Cashews with pomegranate and vanilla.

I’m a bit nutty.

By that, I don’t mean I’ve lost my marbles. At least not yet.

I just mean I’m wild about nuts. I love their crunch, their richness, their unique shapes, and the way they make most any candy or baked good just so much better and far more interesting.

So when I recently tried some samples of Sahale Snacks, I got even nuttier, if that’s possible.

These all-natural nut blends and glazed nuts assortments are so creatively flavored. The Seattle company was founded six years ago by Josh Schroeter and Edmond Sanctis after the duo managed to climb Mt. Rainier even after subsisting on a lackluster supply of ho-hum trail mix and energy bars. When they got back down to sea level, they vowed to make something much tastier. And they named the company after Sahale Peak, which is north of the Cascade Pass in the North Cascades National Park in the state of Washington.

The glazed nuts come in three varieties: Honey Almonds, Almond PB&J, and Pomegranate Cashew (a 4-ounce bag is $5.29). The nut blends come in six varieties, each based on the flavors of a different global cuisine (a 2-ounce bag is $2.99).

Almonds with apple, flax seeds, date, balsamic vinegar and red pepper.

The Soledad Almonds Nut Blend, for instance, is reminiscent of the Mediterranean with its mix of almonds, flax seeds, dates, balsamic vinegar, and a touch of cayenne. The nuts have a fresh crunch, and the mix has sweetness, savoriness, and a whisper of heat.

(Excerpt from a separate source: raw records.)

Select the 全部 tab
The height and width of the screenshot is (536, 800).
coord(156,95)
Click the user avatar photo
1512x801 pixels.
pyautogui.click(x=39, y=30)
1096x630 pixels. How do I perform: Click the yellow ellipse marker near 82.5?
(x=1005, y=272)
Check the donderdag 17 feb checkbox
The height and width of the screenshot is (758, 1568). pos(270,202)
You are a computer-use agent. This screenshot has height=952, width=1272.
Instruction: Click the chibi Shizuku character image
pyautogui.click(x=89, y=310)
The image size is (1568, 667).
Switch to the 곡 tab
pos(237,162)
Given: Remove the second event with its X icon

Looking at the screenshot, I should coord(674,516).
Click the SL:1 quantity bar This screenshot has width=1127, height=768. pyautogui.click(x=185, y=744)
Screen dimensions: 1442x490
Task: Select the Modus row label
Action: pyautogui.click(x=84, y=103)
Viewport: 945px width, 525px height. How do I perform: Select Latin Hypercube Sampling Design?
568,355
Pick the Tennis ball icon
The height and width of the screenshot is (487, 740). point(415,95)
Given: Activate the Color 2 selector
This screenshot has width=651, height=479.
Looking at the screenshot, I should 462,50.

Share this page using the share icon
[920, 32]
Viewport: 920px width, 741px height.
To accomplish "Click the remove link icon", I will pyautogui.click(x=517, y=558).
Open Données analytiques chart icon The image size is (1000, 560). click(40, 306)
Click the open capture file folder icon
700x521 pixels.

The flavors are almost reminiscent of a fabulous fruit stuffing for roast pork. It’s addicting stuff.

The Almond PB&J mix with dried strawberries is delightful with its salty and fruity marriage.

And the Pomegranate Cashew has real vanilla bean, giving it an almost creamy nature. It’s like the flavor of a rich vanilla milkshake in your mouth with just a faint tang from the fruit.

The 2-ounce bags of glazed nuts have 112 calories each, while a quarter cup of the pomegranate cashews has 150 calories. The nuts are available online, as well as at Andronico’s, Draeger’s, Lunardi’s, and Whole Foods stores.

Want to win some samples to try for yourself?

Or a total of four bags (2-ounce each) of nut blends, three (4-ounce) glazed nuts packages, and a Sahale Snacks apron to be exact?

To enter: Just tell me your nuttiest cooking escapade. The most amusing, original or memorable will win. The contest is open to anyone in the continental United States. Deadline to enter is end of the day, Oct. 24. Winner will be announced Oct. 26.